Crucial roles of asprosin in cisplatin-induced ferroptosis and acute kidney injury.

Ferroptosis is a type of non-apoptotic regulated cell death characterized by iron accumulation and lipid peroxidation. Cisplatin is an effective chemotherapy drug with several serious side effects including acute kidney injury (AKI). Asprosin is a peptide contributing to metabolism regulation and metabolic disorders. This study aimed to determine the role and mechanism of asprosin in AKI. Cisplatin was used to induce cell damage in mouse renal tubular epithelial (TCMK-1) cells and AKI in C57BL/6 mice. Cisplatin caused asprosin upregulation in cisplatin-treated TCMK-1 cells and mice. In TCMK-1 cells, asprosin overexpression led to iron overload and lipid peroxidation, while asprosin knockdown attenuated cisplatin-induced iron overload, lipid peroxidation and ferroptosis. Exogenous asprosin promoted cell damage and ferroptosis, which were attenuated by ferroptosis inhibitors. Asprosin-induced iron overload, lipid peroxidation, cell damage and SMAD1/5/8 phosphorylation were prevented by bone morphogenetic protein (BMP) type I receptor inhibitor.

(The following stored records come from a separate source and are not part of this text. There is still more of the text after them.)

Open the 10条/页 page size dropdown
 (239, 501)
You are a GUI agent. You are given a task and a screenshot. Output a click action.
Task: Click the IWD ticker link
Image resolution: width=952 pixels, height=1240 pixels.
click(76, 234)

Integrin antagonist prevented asprosin-induced SMAD1/5/8 phosphorylation, and asprosin can specifically bind to integrin β3. Inhibition of integrin β3 reduced the asprosin-induced increases in Fe and MDA levels. Asprosin knockdown relieved cisplatin-induced hepcidin upregulation, while hepcidin knockdown attenuated asprosin-induced iron overload, lipid peroxidation and ferroptosis. In cisplatin-induced AKI mice, specific knockdown of asprosin in the kidney not only attenuated renal dysfunction and damage, but also alleviated iron overload, lipid peroxidation and ferroptosis. These results indicated that excessively increased asprosin promotes TCMK-1 cells ferroptosis and damage via integrin β3/BMP/hepcidin-mediated iron overload and lipid peroxidation. Silencing of asprosin attenuates renal injury and dysfunction in cisplatin-induced AKI by inhibiting ferroptosis.